The Naneghat inscriptions have been important to the study of history of numerals. Though damaged, the inscriptions mention numerals in at least 30 places. They present the world's oldest known numeration symbols for "2, 4, 6, 7, and 9" that resemble modern era numerals, particularly the modern Nāgarī script
. The numeral values used in the Naneghat cave confirm that the point value had not developed in India by the 1st century BCE.
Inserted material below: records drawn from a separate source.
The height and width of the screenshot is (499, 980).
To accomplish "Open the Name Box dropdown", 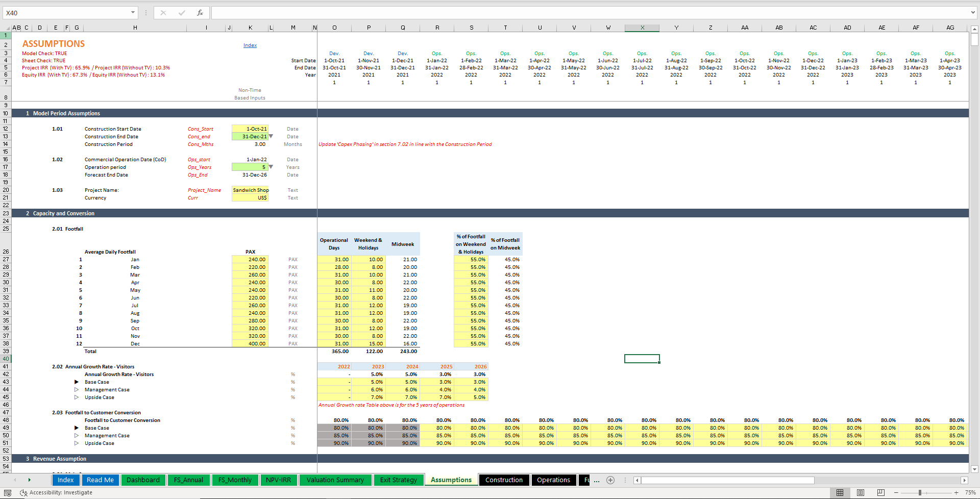I will click(134, 12).
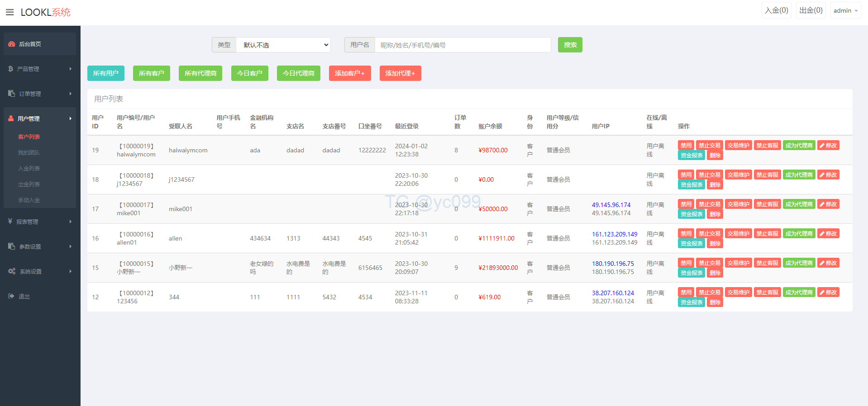Viewport: 868px width, 406px height.
Task: Expand the 系统设置 submenu arrow
Action: 71,271
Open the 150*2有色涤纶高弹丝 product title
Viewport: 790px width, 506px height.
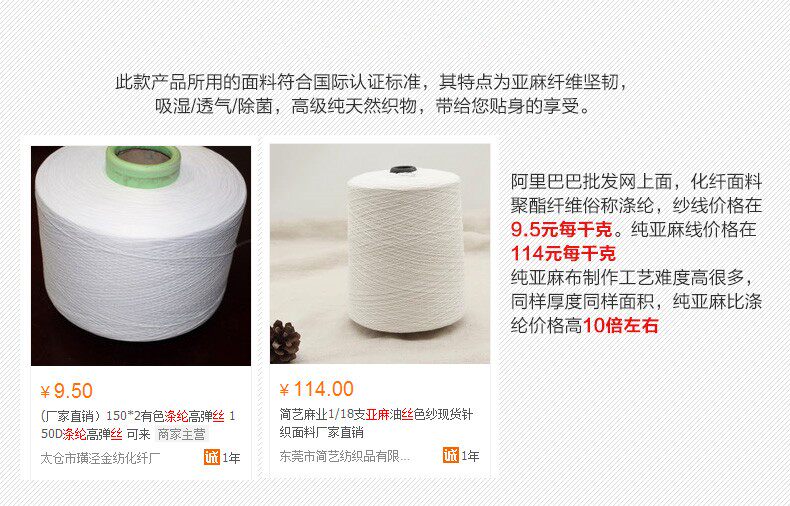[x=138, y=425]
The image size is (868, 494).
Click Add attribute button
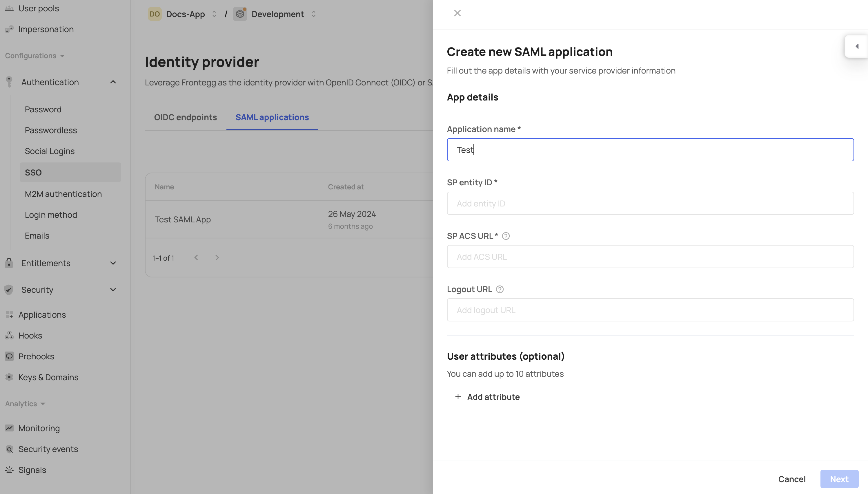click(487, 397)
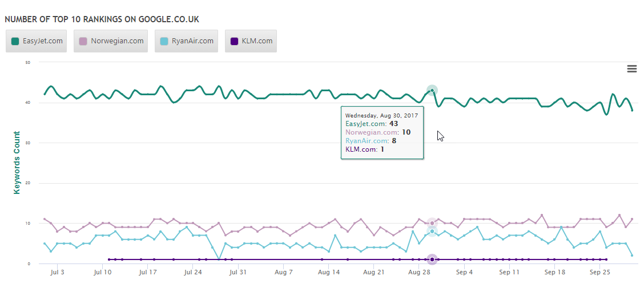Click the last RyanAir data point at far right
The width and height of the screenshot is (644, 300).
point(632,256)
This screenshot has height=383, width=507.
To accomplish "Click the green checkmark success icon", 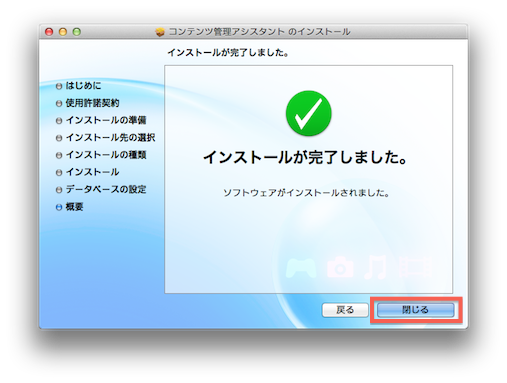I will point(309,113).

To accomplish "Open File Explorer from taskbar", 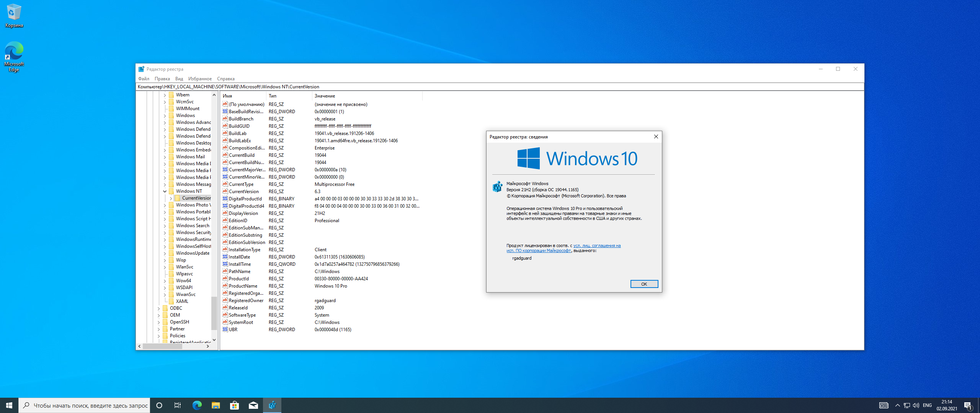I will 216,405.
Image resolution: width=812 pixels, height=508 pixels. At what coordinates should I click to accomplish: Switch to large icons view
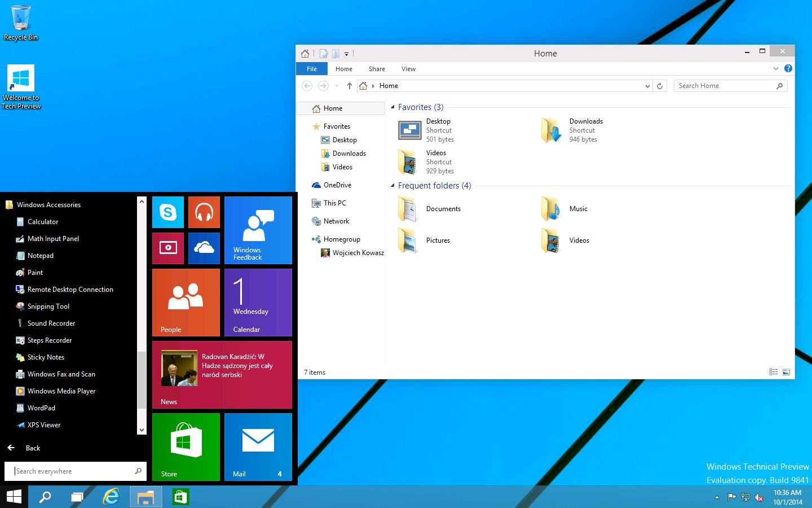[786, 372]
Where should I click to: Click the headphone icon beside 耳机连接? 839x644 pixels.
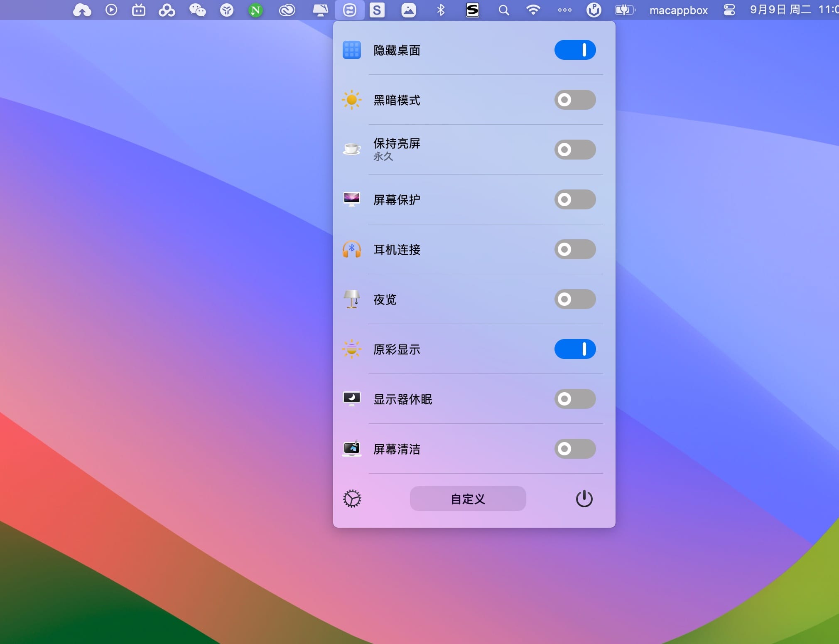[351, 249]
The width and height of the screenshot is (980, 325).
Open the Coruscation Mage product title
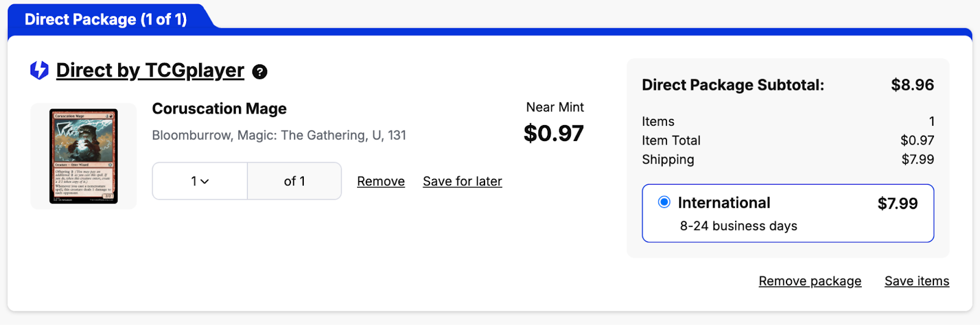click(x=219, y=109)
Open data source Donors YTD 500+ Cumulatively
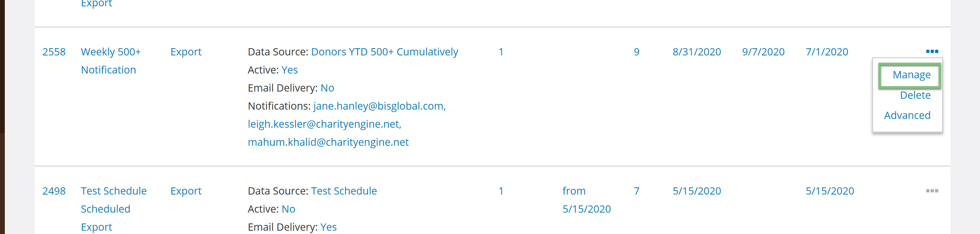Viewport: 980px width, 234px height. pos(384,52)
The inscription is also evidence and floruit that Vedic ideas were revered in at least the northern parts of the Deccan region before the 1st-century BCE. They confirm that Vedic srauta sacrifices remained in vogue among the royal families through at least the 1st-century BCE. The Naneghat cave is also evidence that Hindu dynasties had sponsored sculptures by the 1st-century BCE, and secular life-size murti (pratima) tradition was already in vogue by then. (Note: The eight statues were missing when William Sykes visited the cave in 1833.)

According to Susan Alcock, the Naneghat inscription is important for chronologically placing the rulers and royal lineage of the Satavahana Empire. It is considered on palaeographical grounds to be posterior to the Nasik Caves inscription of Kanha dated to 100-70 BCE. Thus, Naneghat inscription helps place Satakarni I after him, and Satavahanas as a Hindu dynasty whose royal lineage performed many Vedic sacrifices.